- THE BLAZE - CHRIS PANDOLFO - SEP 29, 2021 -

Without disclosing her contributions
A top Chinese researcher at the Wuhan Institute of Virology was consulted on and offered edits to an influential 2020 commentary that claimed there was "no credible evidence" supporting the lab-leak origin theory of COVID-19, a newly released document reveals.
The researcher, Shi Zhengli, is a prominent virologist at the Wuhan lab, which is facing international scrutiny over concerns that risky coronavirus research performed there may be linked to the origins of the COVID-19 pandemic. The commentary, published by Emerging Microbes & Infections in February 2020, was titled, "No credible evidence supporting claims of the laboratory engineering of SARS-CoV-2." The paper was written by Shan-Lu Liu, Linda J. Saif, Susan R. Weiss, and Lishan Su.
A document made public by U.S. Right to Know shows that Shi proposed three noteworthy edits to a draft of the commentary but was never credited by the authors, nor was the potential conflict of interest of having a Wuhan lab scientist contribute to a paper denying the Wuhan lab-leak theory disclosed.
U.S. Right to Know summarizes Shi's edits as follows:
Shi proposed three edits of note.
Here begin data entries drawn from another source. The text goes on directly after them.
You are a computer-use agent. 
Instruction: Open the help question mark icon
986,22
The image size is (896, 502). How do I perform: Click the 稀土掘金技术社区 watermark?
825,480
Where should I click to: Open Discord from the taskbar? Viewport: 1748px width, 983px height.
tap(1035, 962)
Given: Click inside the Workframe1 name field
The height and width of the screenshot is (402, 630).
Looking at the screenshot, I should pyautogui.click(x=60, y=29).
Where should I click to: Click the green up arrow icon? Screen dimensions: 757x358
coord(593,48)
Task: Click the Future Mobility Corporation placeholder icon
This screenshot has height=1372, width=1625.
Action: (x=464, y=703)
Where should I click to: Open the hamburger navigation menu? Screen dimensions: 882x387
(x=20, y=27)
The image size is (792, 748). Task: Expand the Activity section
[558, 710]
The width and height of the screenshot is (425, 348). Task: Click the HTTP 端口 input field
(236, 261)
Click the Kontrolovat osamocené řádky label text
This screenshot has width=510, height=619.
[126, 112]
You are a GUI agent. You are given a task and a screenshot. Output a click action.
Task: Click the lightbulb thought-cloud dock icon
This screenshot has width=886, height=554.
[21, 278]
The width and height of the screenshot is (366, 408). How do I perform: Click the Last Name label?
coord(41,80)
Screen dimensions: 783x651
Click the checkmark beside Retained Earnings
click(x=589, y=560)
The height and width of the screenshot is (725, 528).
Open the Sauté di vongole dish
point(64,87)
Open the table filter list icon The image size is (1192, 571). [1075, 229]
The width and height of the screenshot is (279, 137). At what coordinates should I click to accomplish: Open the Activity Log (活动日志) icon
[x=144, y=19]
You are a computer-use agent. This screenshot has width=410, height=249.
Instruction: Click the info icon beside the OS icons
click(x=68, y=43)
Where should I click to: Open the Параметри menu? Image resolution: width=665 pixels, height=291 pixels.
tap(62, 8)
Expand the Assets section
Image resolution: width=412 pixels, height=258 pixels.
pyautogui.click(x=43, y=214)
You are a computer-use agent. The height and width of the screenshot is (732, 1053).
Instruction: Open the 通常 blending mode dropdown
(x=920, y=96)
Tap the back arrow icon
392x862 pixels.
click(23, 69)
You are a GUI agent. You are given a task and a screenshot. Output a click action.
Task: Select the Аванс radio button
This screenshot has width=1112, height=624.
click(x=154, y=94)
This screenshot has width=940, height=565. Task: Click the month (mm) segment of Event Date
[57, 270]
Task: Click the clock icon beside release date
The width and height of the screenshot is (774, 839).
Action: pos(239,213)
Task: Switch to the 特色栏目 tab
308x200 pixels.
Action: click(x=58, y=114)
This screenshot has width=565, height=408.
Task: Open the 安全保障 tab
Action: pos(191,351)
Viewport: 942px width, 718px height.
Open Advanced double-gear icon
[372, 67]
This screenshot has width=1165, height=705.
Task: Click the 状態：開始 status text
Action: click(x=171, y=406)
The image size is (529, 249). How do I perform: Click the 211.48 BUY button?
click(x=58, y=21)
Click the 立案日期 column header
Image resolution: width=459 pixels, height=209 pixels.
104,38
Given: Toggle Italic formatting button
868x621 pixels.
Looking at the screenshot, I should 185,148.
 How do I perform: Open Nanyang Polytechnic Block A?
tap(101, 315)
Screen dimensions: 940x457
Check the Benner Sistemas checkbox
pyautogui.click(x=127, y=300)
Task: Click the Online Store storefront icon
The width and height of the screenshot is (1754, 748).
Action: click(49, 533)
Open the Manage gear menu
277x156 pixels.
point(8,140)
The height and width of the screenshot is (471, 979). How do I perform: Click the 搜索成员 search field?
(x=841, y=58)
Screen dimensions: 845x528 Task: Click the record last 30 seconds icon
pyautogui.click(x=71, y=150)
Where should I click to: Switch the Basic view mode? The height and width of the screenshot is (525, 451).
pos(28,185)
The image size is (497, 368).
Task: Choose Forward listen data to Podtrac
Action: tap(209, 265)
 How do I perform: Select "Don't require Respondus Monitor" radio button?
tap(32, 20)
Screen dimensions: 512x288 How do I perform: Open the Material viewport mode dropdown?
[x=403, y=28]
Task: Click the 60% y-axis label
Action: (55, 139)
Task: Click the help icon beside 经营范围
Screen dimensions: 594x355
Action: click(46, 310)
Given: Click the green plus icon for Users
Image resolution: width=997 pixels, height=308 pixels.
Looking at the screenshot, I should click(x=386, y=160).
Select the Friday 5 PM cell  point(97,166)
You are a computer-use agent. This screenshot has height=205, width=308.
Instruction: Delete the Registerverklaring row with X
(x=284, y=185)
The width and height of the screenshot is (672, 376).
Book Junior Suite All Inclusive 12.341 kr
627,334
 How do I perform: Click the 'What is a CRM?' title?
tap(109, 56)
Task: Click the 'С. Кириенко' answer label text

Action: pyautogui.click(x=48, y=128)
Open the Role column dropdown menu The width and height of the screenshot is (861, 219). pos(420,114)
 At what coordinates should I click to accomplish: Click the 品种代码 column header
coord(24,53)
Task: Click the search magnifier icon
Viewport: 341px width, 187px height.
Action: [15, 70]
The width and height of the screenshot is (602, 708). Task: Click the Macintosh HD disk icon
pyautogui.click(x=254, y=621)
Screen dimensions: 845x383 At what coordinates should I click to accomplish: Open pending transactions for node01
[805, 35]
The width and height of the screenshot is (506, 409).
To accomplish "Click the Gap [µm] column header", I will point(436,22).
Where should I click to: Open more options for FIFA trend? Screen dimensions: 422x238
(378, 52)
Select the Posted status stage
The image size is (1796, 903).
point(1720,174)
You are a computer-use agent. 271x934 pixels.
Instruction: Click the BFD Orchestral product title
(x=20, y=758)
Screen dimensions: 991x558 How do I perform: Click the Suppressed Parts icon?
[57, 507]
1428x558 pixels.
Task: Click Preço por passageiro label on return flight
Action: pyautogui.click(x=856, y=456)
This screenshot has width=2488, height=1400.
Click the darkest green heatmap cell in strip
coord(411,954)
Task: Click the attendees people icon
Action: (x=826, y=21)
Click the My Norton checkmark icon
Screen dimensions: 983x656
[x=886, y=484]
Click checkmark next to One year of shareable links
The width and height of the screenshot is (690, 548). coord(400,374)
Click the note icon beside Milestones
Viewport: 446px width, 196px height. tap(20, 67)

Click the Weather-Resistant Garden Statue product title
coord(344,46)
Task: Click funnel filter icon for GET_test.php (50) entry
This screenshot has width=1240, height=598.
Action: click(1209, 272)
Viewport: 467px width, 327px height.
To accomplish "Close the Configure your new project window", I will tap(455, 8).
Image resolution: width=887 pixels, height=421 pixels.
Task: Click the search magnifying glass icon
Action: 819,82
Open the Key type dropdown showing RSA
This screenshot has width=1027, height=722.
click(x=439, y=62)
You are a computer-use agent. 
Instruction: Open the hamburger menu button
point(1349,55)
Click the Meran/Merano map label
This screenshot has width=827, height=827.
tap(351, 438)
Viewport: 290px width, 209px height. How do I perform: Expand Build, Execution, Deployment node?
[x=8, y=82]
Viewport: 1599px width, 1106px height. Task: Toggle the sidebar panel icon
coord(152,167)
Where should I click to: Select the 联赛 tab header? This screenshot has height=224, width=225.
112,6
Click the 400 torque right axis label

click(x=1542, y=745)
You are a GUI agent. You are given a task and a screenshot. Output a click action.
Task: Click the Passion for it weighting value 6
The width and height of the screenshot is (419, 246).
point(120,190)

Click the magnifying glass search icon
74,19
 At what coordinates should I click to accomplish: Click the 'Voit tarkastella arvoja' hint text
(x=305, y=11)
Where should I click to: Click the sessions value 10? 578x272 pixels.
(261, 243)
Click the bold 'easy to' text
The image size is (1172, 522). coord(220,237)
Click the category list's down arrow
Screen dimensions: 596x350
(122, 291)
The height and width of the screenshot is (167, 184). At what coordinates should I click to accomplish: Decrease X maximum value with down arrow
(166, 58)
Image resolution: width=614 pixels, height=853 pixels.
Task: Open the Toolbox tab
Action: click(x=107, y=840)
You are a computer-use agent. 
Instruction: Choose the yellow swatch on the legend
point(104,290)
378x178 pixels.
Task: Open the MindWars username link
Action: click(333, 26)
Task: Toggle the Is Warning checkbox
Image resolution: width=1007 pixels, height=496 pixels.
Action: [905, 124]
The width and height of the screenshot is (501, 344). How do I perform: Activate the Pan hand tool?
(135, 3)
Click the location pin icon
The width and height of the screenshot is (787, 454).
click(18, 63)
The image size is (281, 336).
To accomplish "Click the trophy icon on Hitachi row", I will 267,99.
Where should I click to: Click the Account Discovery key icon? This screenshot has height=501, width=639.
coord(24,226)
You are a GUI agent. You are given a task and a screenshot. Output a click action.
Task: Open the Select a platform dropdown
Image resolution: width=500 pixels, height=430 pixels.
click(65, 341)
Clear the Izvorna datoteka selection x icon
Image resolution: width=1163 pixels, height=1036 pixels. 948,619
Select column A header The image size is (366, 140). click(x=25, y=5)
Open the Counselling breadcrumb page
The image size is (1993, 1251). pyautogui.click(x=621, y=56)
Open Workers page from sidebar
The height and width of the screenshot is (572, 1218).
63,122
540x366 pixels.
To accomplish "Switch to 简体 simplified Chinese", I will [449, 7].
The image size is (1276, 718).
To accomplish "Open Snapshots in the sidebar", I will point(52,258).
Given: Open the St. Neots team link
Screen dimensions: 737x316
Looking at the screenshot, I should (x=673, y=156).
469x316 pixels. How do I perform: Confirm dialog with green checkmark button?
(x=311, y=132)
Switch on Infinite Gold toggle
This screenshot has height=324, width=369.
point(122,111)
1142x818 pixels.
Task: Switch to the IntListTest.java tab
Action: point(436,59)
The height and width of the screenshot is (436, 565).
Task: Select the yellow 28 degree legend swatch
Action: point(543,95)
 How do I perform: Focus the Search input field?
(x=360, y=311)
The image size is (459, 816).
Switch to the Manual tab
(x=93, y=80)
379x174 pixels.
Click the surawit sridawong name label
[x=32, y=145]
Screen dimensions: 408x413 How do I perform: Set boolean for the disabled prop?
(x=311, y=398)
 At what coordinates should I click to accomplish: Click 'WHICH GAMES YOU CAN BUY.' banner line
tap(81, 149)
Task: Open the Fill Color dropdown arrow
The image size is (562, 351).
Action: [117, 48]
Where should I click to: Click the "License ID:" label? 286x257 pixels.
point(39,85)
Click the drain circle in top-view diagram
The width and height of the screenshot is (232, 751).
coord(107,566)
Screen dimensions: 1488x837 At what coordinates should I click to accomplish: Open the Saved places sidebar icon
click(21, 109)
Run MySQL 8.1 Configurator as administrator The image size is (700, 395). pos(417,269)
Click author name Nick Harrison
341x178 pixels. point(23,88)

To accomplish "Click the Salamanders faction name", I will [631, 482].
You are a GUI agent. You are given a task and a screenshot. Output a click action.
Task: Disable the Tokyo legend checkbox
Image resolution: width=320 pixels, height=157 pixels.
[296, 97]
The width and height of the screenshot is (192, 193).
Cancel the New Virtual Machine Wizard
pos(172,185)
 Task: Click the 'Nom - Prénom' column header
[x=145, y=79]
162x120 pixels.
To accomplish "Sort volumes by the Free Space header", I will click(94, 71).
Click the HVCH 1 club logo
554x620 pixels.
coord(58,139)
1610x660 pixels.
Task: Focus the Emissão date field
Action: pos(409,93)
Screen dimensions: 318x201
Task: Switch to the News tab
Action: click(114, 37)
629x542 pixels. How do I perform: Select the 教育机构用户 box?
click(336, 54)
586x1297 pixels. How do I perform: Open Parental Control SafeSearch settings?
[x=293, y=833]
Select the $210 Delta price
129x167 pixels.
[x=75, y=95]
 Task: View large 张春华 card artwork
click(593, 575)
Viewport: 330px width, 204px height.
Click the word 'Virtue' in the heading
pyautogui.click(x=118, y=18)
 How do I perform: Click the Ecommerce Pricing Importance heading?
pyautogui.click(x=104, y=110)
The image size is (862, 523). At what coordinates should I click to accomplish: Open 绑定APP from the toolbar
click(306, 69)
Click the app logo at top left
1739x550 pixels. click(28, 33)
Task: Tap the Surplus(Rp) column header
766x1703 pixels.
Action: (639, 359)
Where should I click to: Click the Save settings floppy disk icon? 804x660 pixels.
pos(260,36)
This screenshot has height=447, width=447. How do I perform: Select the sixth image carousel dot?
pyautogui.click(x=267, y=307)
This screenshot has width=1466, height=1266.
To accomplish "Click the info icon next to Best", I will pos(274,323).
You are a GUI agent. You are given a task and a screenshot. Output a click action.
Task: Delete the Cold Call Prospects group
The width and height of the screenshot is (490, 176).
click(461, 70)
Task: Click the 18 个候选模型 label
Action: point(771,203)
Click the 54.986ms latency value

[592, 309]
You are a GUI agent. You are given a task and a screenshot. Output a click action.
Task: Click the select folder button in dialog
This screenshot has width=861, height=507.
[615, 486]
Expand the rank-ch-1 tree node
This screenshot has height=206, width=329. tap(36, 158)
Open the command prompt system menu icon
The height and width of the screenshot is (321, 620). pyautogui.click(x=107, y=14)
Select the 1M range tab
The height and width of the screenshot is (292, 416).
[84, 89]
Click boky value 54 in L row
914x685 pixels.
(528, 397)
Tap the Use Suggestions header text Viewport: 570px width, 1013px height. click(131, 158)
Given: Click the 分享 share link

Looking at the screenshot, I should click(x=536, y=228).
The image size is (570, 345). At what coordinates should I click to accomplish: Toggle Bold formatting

First, she proposed changing the presentation of the number of nucleotides that differed between RaTG13, which was the closest relative of SARS-CoV-2 identified at that time, and SARS-CoV-2. The authors wrote this difference was "greater than 1000 nucleotides." Shi proposed deleting "1000" and replacing it with "1100" nucleotides. This edit appears to maximize the presentation of the difference between the two viruses. Second, Shi proposed deleting a paragraph discussing the mouse-adapted SARS-CoV virus, MA15 (that had been used in Ralph Baric's lab in collaboration with Shi), and how its serial passage had increased viral replication and lung pathology in mice. This appears to be an effort at distancing from the gain-of-function debate surrounding the research done together by Shi, Baric and the EcoHealth Alliance. Third, Shi edited a statement on bats as natural reservoirs, and civets as intermediate hosts, of SARS-CoV.
Shi's second edit, in which she appears to hide the connection of her work to gain-of-function research — experiments that intentionally make viruses more transmissible among mammals, and particularly among humans — is especially concerning given the controversy surrounding EcoHealth Alliance's funding for gain-of-function research at the Wuhan Institute of Virology and the early observations of scientists who studied the SARS-CoV-2 virus and thought "some of the features (potentially) look engineered."